长程对话管理。 生产环境中的智能体常常进行长达数百轮的对话,这需要精心的上下文管理策略。随着对话的延长,标准的上下文窗口变得不够用,需要智能的压缩和记忆机制。我们实现了一种模式,让智能体在进入新任务前,先总结已完成的工作阶段并将关键信息存储在外部记忆中。当接近上下文限制时,智能体可以生成具有干净上下文的新子智能体,并通过精心的交接来保持连续性。此外,它们可以从记忆中检索已存储的上下文(如研究计划),而不是在达到上下文限制时丢失之前的工作。这种分布式方法在扩展交互中防止了上下文溢出,同时保持了对话的连贯性。
Subagent output to a filesystem to minimize the ‘game of telephone.’ Direct subagent outputs can bypass the main coordinator for certain types of results, improving both fidelity and performance. Rather than requiring subagents to communicate everything through the lead agent, implement artifact systems where specialized agents can create outputs that persist independently. Subagents call tools to store their work in external systems, then pass lightweight references back to the coordinator.

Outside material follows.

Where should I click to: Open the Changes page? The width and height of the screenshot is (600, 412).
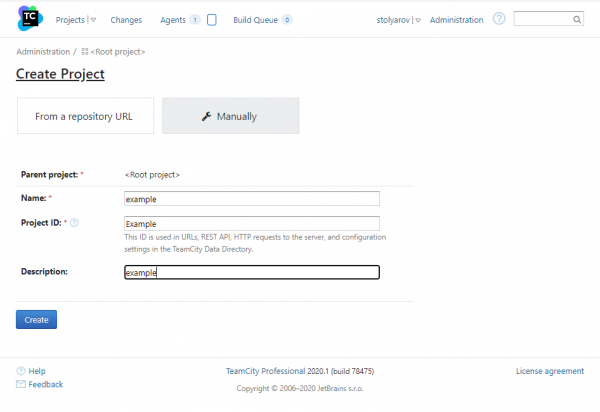(126, 19)
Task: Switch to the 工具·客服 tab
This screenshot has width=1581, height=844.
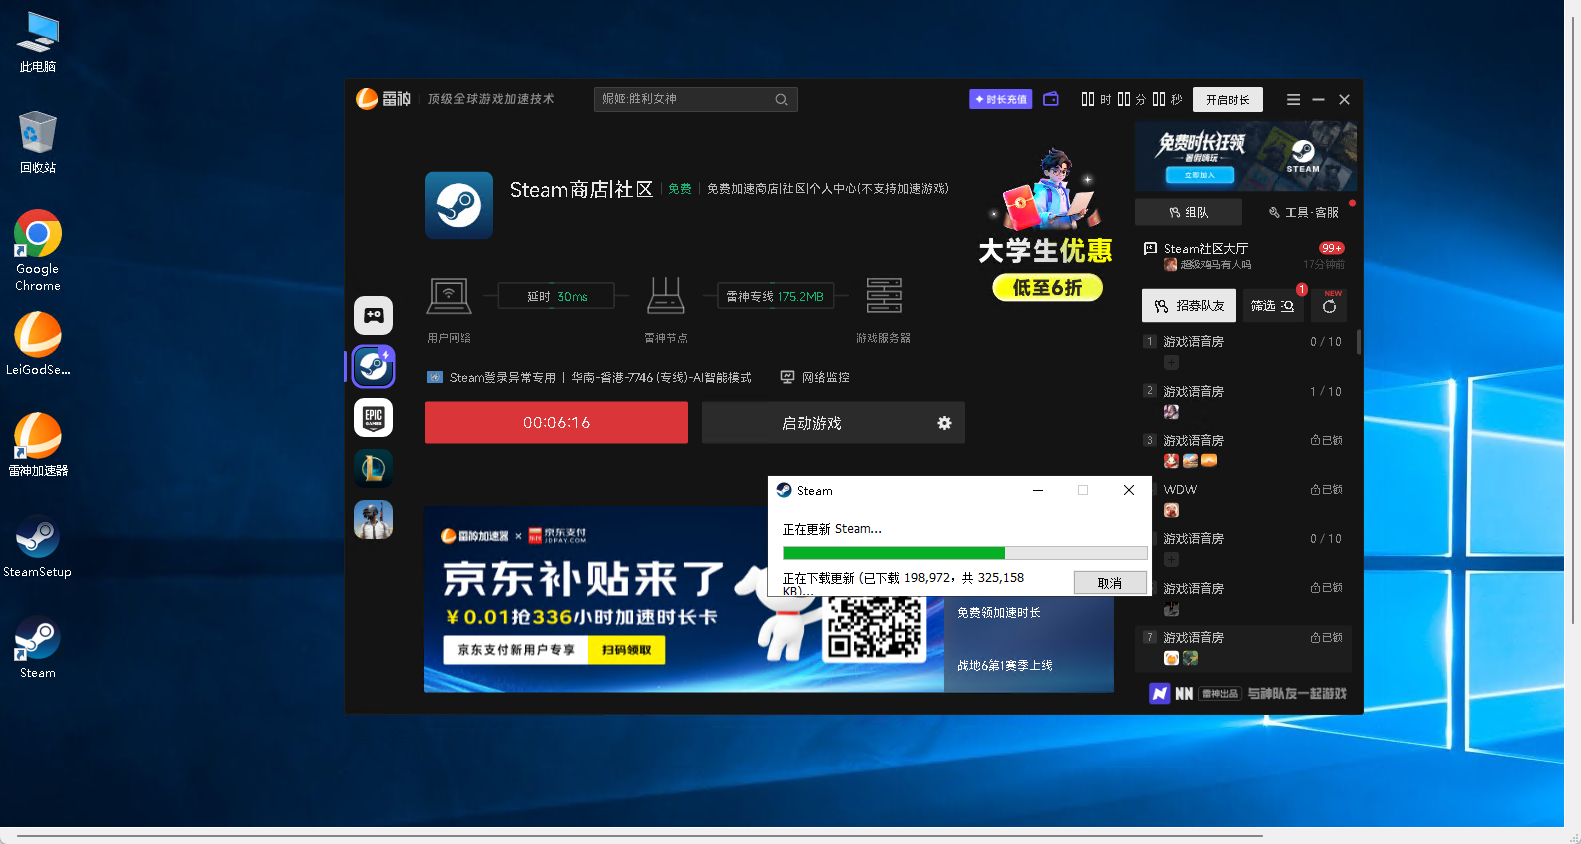Action: (x=1303, y=212)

This prevents information loss during multi-stage processing and reduces token overhead from copying large outputs through conversation history. The pattern works particularly well for structured outputs like code, reports, or data visualizations where the subagent’s specialized prompt produces better results than filtering through a general coordinator.

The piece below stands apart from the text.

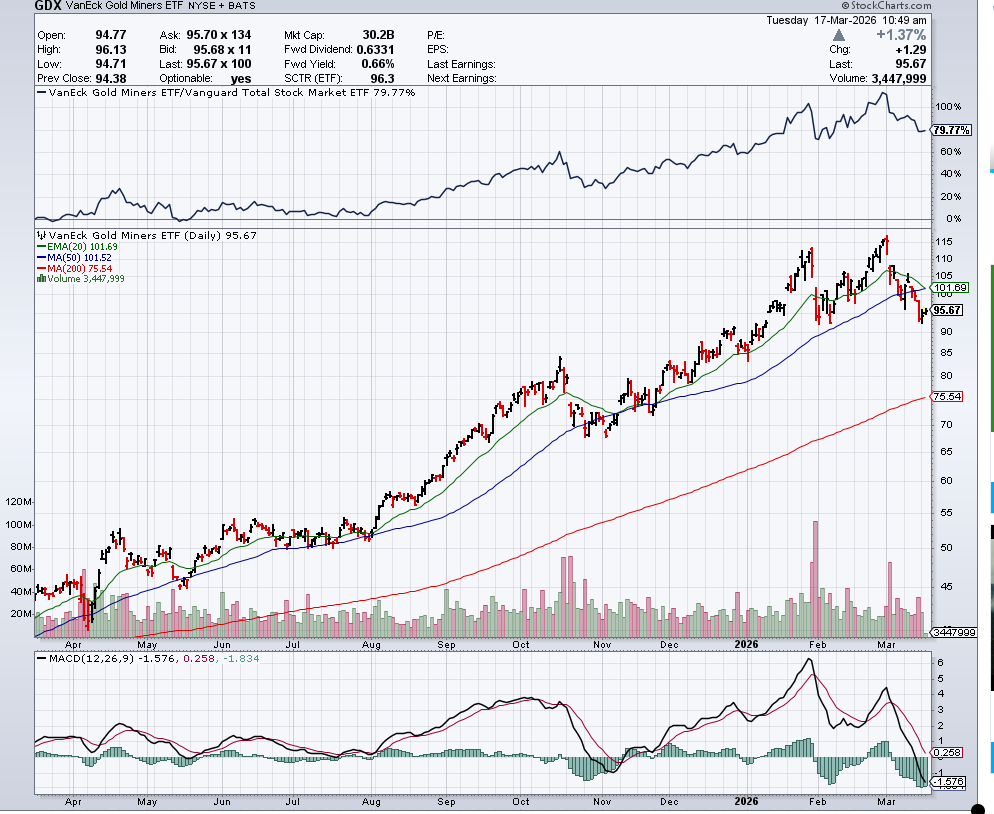Click the volume bars icon in legend
The height and width of the screenshot is (814, 994).
tap(39, 279)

将子智能体的输出写入文件系统,以减少“传话游戏”带来的信息失真。 对于某些类型的结果,让子智能体直接输出可以绕过主协调者,从而提高保真度和性能。与其要求子智能体通过主智能体传达所有信息,不如实现一个工件(artifact)系统,让专业智能体可以创建独立持久化的输出。子智能体调用工具将其工作成果存储在外部系统中,然后将轻量级的引用传回协调者。这可以防止在多阶段处理过程中的信息丢失,并减少因在对话历史中复制大量输出而产生的 token 开销。这种模式对于结构化输出(如代码、报告或数据可视化)尤其有效,因为子智能体的专业 prompt 产生的结果比经过通用协调者过滤后的更好。